There are four muscles that make up the rotator cuff: Supraspinatus, Infraspinatus, Teres Minor, and Subscapularis. These four muscles help lift the arm and rotate it away from the body by rotating the head of the shoulder when lifting the arm. The rotator cuff also acts as a dynamic stabilizer while lifting arms away from the body.

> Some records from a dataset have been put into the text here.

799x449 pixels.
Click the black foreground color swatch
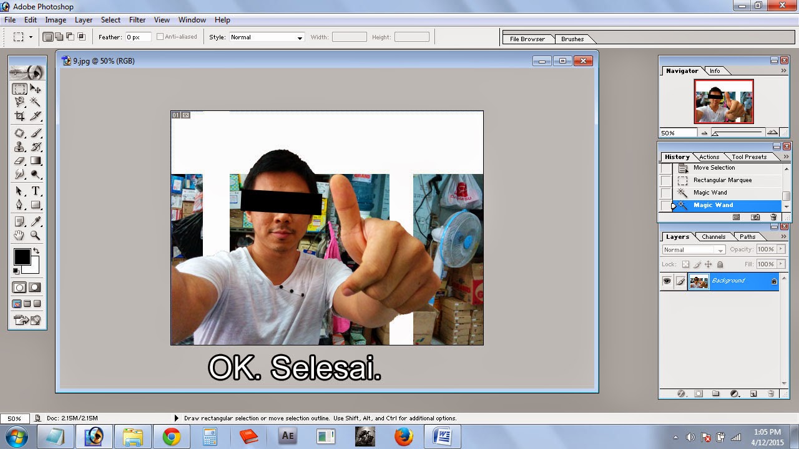(x=22, y=256)
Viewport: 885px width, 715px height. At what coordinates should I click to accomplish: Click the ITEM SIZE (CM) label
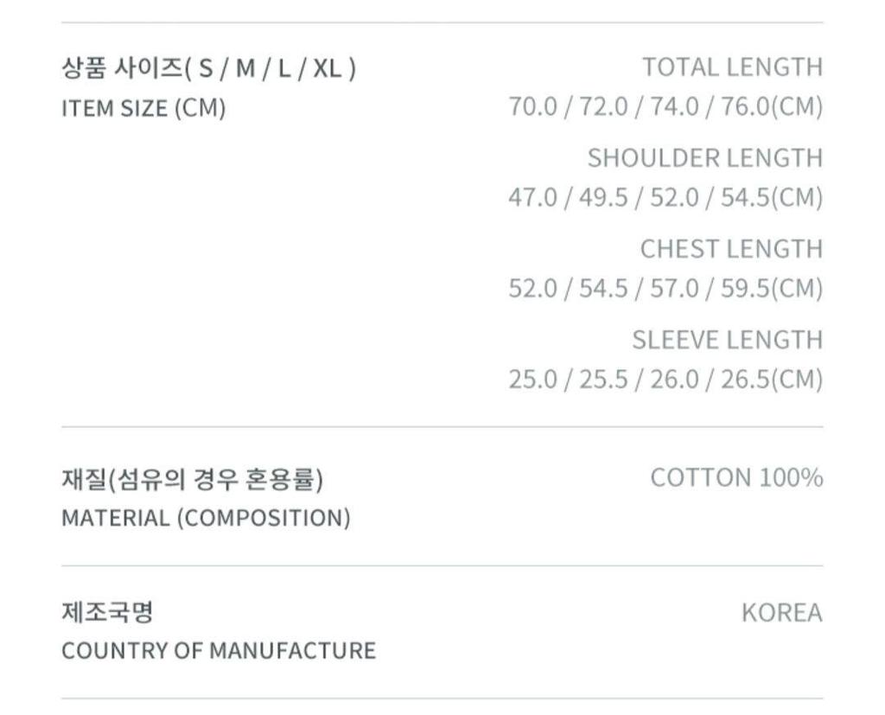click(x=143, y=109)
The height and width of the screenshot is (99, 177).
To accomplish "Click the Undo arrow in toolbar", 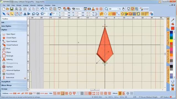I will click(42, 9).
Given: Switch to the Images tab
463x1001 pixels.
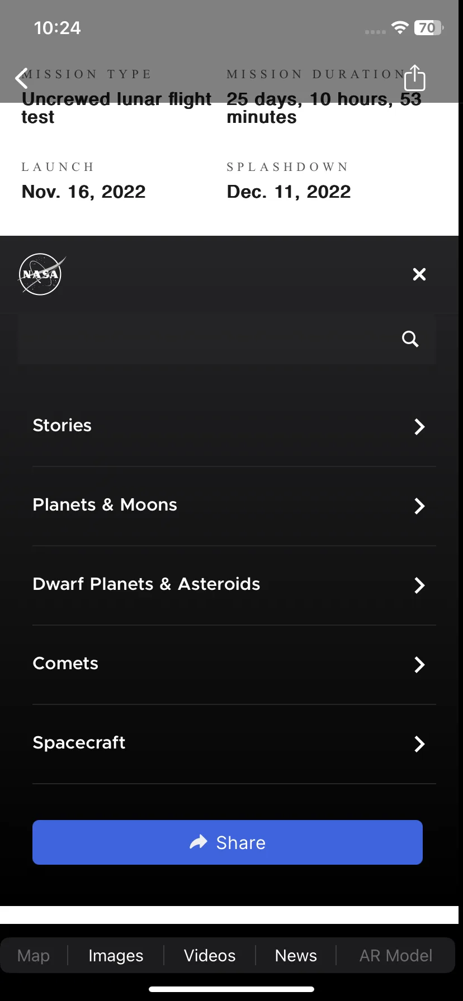Looking at the screenshot, I should click(116, 956).
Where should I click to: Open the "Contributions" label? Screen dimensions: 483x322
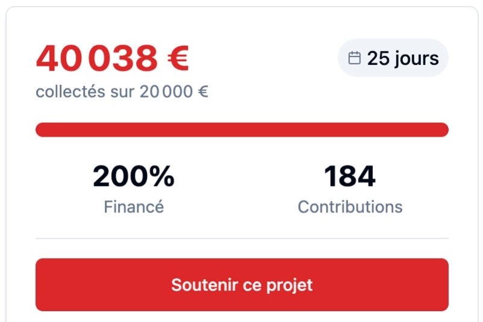[x=350, y=207]
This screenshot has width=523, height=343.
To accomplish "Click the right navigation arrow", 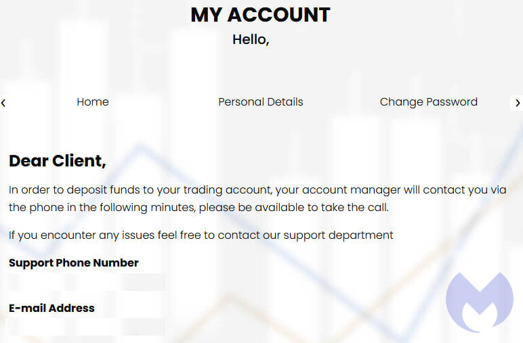I will tap(518, 103).
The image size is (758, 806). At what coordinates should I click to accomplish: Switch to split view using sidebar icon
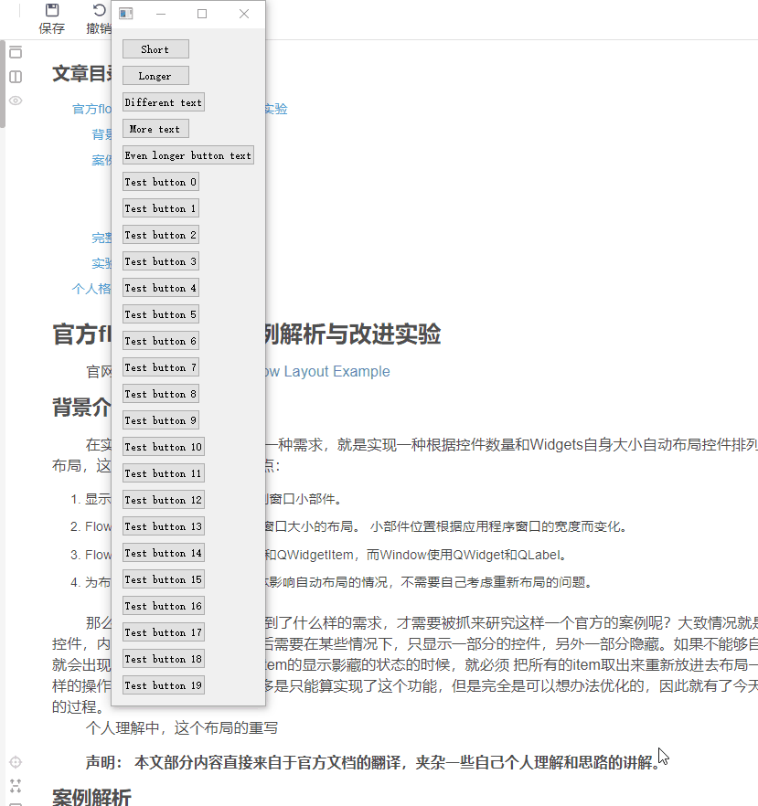tap(14, 76)

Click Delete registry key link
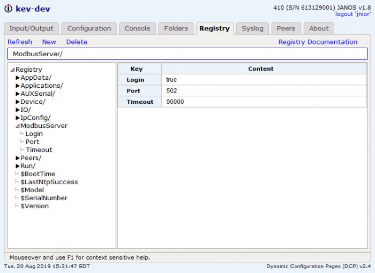[77, 42]
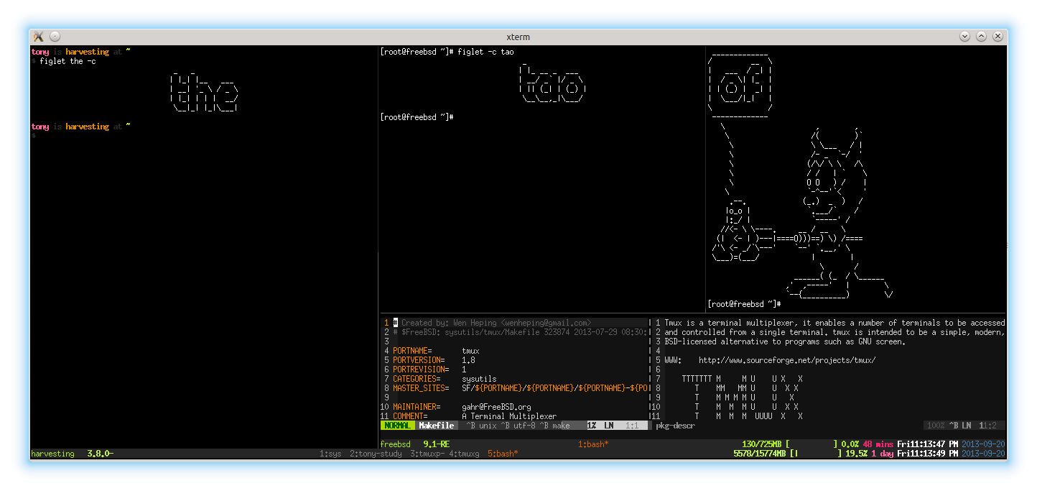
Task: Maximize the xterm window
Action: pyautogui.click(x=980, y=37)
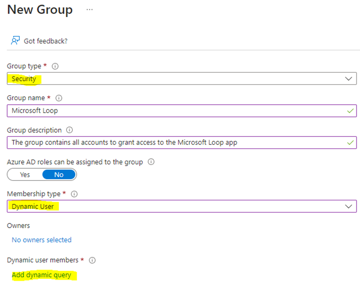The height and width of the screenshot is (282, 360).
Task: Show info tooltip for Group type
Action: pyautogui.click(x=55, y=66)
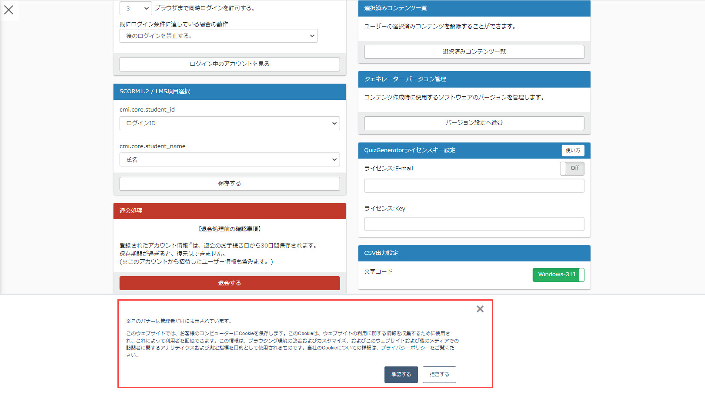This screenshot has width=705, height=393.
Task: Expand the login limit behavior dropdown
Action: (218, 36)
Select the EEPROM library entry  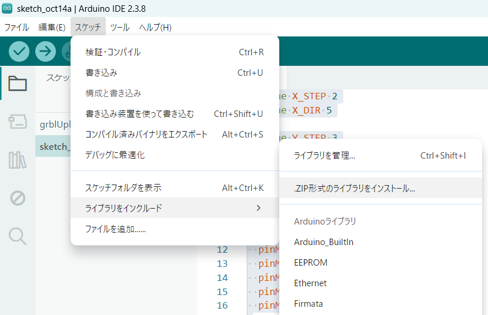pyautogui.click(x=310, y=263)
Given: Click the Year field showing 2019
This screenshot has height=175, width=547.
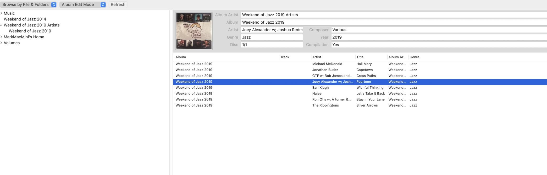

Repetitive overhead motions can wear down the rotator cuff muscles. Adequate strength and endurance of the rotator cuff is important for maintaining healthy shoulders. When there is a lack of adequate strength and endurance, this is where we can suffer rotator cuff injuries. Common injuries can be: rotator cuff tears, shoulder tendinitis, bicep tendinitis, shoulder bursitis, and frozen shoulder. These injuries can cause loss of range of motion and limited function of upper body extremities.

 

 

The techniques in this video are designed to be performed pre-workout or as a post-workout accessory piece. The video shows drills and techniques that can help build endurance and capacity in the ability to sustain external loads overhead. For these exercises you can use light handheld weights or resistance bands. Movements should be isolated and controlled. If you have had a significant injury or surgery, make sure to adjust the volume and load or resistance that you use.

Read More Sometimes Less is More: De-Loading Your Training Volume

For beginners, these drills should be performed 2-3 times per week, 2-3 sets with 7-10 reps, in no particular order. If you want a more structured program, visit our web page and take a look at our tracks for the Maddox Method.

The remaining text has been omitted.